─── The records

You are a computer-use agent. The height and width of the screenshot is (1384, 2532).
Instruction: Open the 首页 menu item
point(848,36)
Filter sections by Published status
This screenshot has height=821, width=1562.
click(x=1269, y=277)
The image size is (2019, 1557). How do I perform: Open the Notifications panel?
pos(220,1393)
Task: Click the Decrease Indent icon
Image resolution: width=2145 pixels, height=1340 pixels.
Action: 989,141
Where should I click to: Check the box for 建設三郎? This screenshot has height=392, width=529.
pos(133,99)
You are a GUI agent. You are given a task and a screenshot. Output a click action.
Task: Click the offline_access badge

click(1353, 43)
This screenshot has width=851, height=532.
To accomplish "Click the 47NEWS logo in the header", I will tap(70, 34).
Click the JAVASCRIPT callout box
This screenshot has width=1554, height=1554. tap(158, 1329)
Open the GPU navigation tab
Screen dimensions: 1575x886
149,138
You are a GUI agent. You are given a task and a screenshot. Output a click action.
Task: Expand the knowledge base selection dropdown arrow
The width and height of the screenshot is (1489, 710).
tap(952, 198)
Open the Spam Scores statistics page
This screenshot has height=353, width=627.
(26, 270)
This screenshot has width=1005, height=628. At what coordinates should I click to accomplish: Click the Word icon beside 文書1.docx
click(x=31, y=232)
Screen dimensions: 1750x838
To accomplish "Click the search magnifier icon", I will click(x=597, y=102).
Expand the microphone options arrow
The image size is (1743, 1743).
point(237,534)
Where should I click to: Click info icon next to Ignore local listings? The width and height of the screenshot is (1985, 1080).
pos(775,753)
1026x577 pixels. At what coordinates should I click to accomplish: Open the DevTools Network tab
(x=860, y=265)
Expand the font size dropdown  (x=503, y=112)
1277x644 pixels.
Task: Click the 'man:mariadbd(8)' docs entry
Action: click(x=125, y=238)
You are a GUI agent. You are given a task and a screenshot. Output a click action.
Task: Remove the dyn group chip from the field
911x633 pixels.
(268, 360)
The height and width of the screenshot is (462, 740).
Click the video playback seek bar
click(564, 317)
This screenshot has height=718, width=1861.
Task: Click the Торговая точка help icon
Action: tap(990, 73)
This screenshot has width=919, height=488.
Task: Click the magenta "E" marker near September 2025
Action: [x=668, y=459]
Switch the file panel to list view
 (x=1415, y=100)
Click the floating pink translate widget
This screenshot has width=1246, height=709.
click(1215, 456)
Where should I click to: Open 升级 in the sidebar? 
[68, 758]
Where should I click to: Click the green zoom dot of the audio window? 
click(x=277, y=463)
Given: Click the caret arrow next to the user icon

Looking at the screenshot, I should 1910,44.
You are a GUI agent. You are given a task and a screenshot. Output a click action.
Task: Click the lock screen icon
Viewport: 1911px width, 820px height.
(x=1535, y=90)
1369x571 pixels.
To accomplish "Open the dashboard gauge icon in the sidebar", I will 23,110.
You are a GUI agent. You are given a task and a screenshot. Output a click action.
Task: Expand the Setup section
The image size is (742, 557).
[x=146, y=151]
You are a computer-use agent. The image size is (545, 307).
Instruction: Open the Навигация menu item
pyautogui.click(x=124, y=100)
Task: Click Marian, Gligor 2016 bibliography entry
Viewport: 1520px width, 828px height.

──────

*Directions for this task*: Write out only the lines that run from the line containing "This screenshot has width=851, height=532." through the line containing "Screen dimensions: 1750x838", both included, exactly as they appear above.

*Exercise result*:
This screenshot has width=851, height=532.
To accomplish "Click the 47NEWS logo in the header", I will tap(70, 34).
Click the JAVASCRIPT callout box
This screenshot has width=1554, height=1554. tap(158, 1329)
Open the GPU navigation tab
Screen dimensions: 1575x886
149,138
You are a GUI agent. You are given a task and a screenshot. Output a click action.
Task: Expand the knowledge base selection dropdown arrow
The width and height of the screenshot is (1489, 710).
tap(952, 198)
Open the Spam Scores statistics page
This screenshot has height=353, width=627.
(26, 270)
This screenshot has width=1005, height=628. At what coordinates should I click to accomplish: Click the Word icon beside 文書1.docx
click(x=31, y=232)
Screen dimensions: 1750x838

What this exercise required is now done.